A forma correta de se referir à pessoa com deficiência

Quando ouvimos falar sobre alguma pessoa que nasceu com ou adquiriu algum tipo de deficiência, é normal escutar as mais diversas denominações para elas: deficientes, especiais, portadores de deficiência, pessoas com necessidades especiais. Felizmente, ficaram no passado outras denominações que carregavam consigo teor altamente ofensivo e preconceituoso. Com tantas formas diferentes de se referir a essa parcela heterogênea da população, qual seria a forma correta?

Dizer que uma pessoa é especial, ou tem necessidades especiais, dificilmente vai definir uma condição específica de alguém, afinal, não temos, todos nós, necessidades especiais, em um ou outro momento da vida? Uma mulher grávida, uma pessoa idosa, uma criança pequena, um adulto doente, todos precisam de cuidado específicos para suas condições.

“Portador de deficiência” é outro termo problemático. De acordo com o dicionário, portar significar levar, conduzir, carregar, e leva à ideia de algo temporário e voluntário: posso estar ou não portando meus documentos, por exemplo. Uma deficiência, no entanto, não é algo que se possa escolher carregar consigo ou não.

O termo “deficiente” traz consigo um significado que pode nos escapar num primeiro momento, mas representa uma conotação bastante negativa: define a pessoa pela sua deficiência. Dizer que alguém é deficiente é definir esse alguém pela falta de algo, é resumir uma pessoa, de forma pejorativa, a apenas um dos aspectos que constitui o seu ser.

E é por isso que hoje utilizamos oficialmente o termo “pessoa com deficiência”. Pois a ênfase aqui está na pessoa. O indivíduo que possui alguma deficiência é, antes de tudo, um ser humano, e ter uma deficiência não é mais importante do que sua condição humana. São indivíduos de direitos, possuem qualidades, defeitos, sentimentos e desejos. E foi dessa forma, com respeito aos seus sentimentos e suas opiniões, que esse termo foi tomado como oficial na Convenção Sobre os Direitos das Pessoas Com Deficiência, aprovada pela Assembleia da ONU em 2006, e que contou com a participação de instituições civis e pessoas com deficiência de todo o mundo.

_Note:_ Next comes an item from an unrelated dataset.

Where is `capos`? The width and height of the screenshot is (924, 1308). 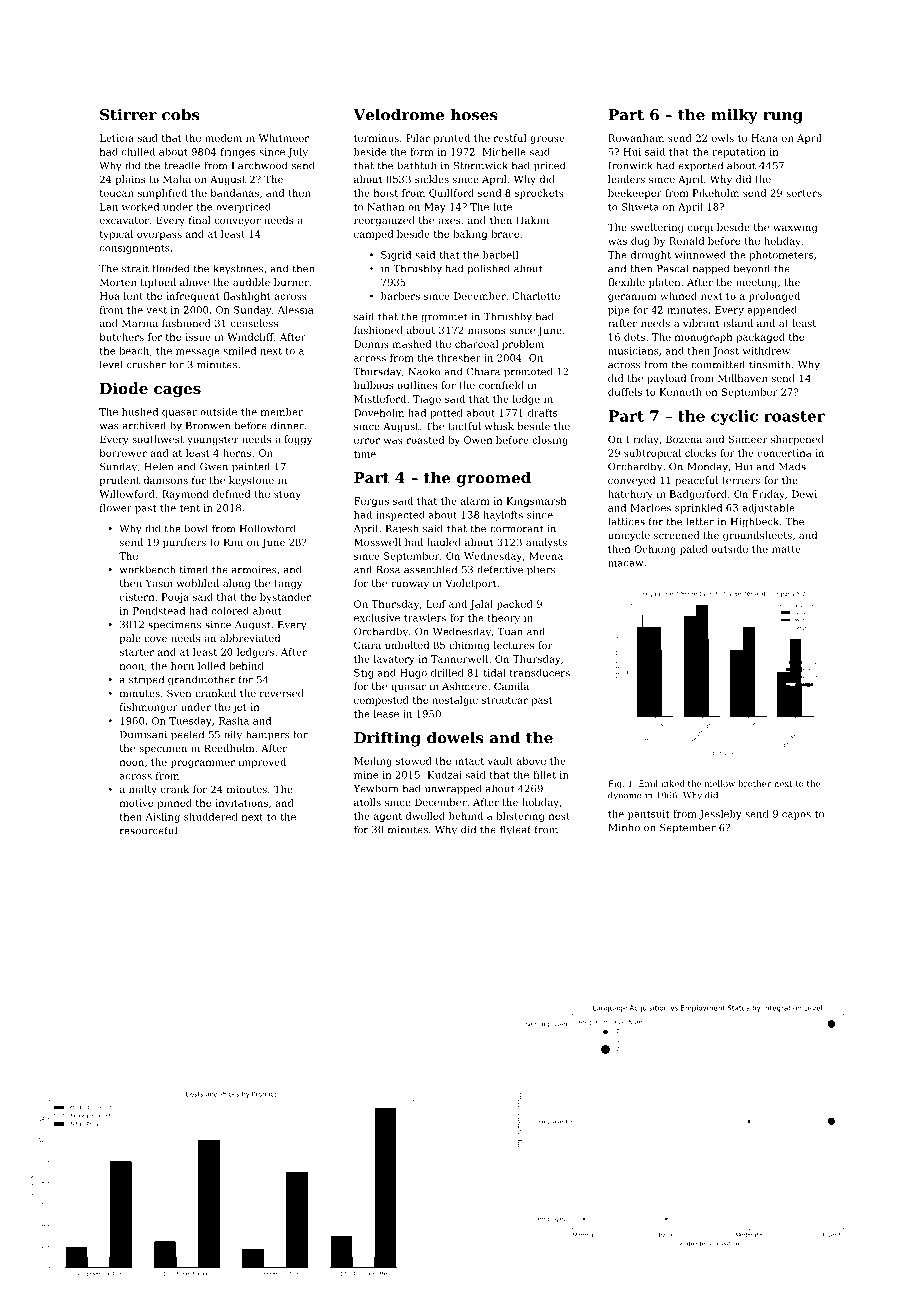
capos is located at coordinates (796, 816).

E por que, afinal, isso é tão importante? Por que fazer uma discussão tão ampla e séria a respeito dessa nomenclatura? Porque a língua não é “inocente”, ela carrega consigo uma intenção. Usar um termo pejorativo ataca o valor e a autoestima das pessoas, segrega e exclui. Aceitar e utilizar os termos corretos para se referir às pessoas com deficiência (ou a qualquer outro grupo) é sinal de respeito à sua autonomia e à sua identidade.